== Segment start ==
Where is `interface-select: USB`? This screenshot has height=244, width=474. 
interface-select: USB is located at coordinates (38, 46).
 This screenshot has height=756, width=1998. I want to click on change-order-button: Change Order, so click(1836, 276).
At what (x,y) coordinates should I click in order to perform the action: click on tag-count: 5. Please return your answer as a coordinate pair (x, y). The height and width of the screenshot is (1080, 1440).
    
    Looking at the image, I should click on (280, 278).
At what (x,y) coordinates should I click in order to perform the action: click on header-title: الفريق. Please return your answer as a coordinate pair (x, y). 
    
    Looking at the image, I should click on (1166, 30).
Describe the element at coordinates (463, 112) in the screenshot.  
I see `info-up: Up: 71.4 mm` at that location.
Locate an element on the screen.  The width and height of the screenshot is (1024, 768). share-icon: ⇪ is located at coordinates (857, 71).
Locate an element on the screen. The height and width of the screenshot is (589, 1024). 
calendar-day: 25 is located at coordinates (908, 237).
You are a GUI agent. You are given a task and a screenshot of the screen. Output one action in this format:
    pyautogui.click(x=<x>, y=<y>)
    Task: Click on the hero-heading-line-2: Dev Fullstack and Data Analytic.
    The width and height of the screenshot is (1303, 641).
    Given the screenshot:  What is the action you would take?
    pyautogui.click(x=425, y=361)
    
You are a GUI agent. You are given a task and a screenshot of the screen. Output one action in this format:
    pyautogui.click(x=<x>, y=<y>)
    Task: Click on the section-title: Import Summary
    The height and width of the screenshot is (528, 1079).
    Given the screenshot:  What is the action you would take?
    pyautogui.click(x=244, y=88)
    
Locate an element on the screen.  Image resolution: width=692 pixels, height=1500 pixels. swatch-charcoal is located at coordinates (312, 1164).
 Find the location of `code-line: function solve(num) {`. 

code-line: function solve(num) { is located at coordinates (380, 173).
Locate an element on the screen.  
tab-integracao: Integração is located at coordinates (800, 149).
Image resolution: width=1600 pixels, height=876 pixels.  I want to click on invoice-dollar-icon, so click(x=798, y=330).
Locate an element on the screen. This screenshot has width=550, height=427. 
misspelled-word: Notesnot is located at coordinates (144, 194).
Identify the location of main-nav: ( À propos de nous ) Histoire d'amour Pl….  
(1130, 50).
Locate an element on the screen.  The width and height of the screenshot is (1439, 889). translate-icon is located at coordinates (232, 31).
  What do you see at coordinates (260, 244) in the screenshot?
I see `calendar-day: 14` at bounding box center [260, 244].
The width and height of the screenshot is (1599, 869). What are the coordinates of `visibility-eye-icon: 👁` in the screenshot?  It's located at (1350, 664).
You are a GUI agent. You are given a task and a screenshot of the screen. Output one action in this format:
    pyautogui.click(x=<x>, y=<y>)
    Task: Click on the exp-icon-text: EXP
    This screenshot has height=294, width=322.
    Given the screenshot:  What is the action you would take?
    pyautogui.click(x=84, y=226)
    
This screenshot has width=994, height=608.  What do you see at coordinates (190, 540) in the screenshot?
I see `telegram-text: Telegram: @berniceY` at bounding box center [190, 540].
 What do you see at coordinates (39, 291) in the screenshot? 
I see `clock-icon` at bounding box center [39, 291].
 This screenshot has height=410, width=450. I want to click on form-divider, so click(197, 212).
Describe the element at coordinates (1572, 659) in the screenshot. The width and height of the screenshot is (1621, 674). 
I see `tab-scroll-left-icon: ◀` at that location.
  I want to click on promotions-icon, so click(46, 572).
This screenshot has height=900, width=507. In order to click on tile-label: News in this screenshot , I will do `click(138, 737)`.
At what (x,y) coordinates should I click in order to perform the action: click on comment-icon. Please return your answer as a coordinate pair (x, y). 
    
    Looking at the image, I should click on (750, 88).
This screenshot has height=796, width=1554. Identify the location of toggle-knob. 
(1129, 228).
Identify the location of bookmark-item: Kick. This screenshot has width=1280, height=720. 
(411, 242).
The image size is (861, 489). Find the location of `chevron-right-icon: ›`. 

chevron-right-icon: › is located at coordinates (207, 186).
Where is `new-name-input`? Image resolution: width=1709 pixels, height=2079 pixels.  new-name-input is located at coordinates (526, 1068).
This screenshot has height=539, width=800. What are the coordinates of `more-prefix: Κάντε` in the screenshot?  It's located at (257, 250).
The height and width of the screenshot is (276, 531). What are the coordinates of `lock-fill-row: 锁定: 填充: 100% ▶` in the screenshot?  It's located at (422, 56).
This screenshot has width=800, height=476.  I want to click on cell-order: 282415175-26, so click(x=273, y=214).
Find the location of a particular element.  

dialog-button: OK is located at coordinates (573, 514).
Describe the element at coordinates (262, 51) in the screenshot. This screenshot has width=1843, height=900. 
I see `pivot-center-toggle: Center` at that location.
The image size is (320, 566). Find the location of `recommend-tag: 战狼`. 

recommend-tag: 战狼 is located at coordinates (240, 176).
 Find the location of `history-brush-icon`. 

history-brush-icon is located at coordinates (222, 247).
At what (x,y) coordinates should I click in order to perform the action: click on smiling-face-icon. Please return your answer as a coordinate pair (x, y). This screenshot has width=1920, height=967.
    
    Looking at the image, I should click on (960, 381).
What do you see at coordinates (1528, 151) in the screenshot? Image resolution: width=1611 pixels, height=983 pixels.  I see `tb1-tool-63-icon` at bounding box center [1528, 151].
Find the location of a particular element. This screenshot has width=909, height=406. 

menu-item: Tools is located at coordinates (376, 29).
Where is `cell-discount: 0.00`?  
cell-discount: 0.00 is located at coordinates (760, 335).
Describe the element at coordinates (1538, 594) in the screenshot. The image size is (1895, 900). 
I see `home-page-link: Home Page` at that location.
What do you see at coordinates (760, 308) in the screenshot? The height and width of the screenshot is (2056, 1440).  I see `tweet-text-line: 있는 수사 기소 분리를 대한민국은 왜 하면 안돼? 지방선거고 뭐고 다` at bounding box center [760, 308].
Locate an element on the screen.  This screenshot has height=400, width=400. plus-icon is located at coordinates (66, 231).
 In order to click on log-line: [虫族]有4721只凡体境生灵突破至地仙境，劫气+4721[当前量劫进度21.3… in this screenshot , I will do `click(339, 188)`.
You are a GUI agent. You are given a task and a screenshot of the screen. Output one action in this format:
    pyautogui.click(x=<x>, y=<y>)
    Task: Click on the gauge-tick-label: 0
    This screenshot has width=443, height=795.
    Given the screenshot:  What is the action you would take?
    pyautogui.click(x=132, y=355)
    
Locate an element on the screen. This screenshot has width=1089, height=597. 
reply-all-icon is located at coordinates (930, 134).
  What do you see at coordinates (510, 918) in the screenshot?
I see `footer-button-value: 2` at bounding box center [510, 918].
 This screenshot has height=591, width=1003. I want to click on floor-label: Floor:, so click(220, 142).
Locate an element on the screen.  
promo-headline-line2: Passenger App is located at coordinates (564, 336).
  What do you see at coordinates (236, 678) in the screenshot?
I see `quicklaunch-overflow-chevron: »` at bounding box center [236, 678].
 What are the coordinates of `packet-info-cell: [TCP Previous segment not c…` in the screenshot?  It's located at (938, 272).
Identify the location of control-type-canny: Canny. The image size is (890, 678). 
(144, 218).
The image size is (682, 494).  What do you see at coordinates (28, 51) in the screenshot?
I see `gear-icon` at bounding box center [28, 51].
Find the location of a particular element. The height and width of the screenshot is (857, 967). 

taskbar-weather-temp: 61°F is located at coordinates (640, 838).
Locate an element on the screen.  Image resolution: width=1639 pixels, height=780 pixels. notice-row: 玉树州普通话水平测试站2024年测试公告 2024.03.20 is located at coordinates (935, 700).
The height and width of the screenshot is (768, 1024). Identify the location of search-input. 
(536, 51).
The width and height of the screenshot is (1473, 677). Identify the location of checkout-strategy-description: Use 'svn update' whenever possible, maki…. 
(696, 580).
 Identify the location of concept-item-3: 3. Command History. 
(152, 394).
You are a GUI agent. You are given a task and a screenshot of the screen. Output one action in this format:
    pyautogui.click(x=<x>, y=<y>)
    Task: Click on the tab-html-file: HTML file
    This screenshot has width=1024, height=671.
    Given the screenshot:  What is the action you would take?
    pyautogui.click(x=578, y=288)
== Segment end ==
> _Exercise objective_: Print everything in the records above, from the line containing "has width=1920, height=967." down to the line containing "cell-discount: 0.00 is", including both of those lines, without changing a single character.

> _Solution to the exercise_:
At what (x,y) coordinates should I click in order to perform the action: click on smiling-face-icon. Please return your answer as a coordinate pair (x, y). This screenshot has width=1920, height=967.
    
    Looking at the image, I should click on (960, 381).
What do you see at coordinates (1528, 151) in the screenshot? Image resolution: width=1611 pixels, height=983 pixels.  I see `tb1-tool-63-icon` at bounding box center [1528, 151].
Find the location of a particular element. This screenshot has width=909, height=406. 

menu-item: Tools is located at coordinates (376, 29).
Where is `cell-discount: 0.00`?  
cell-discount: 0.00 is located at coordinates (760, 335).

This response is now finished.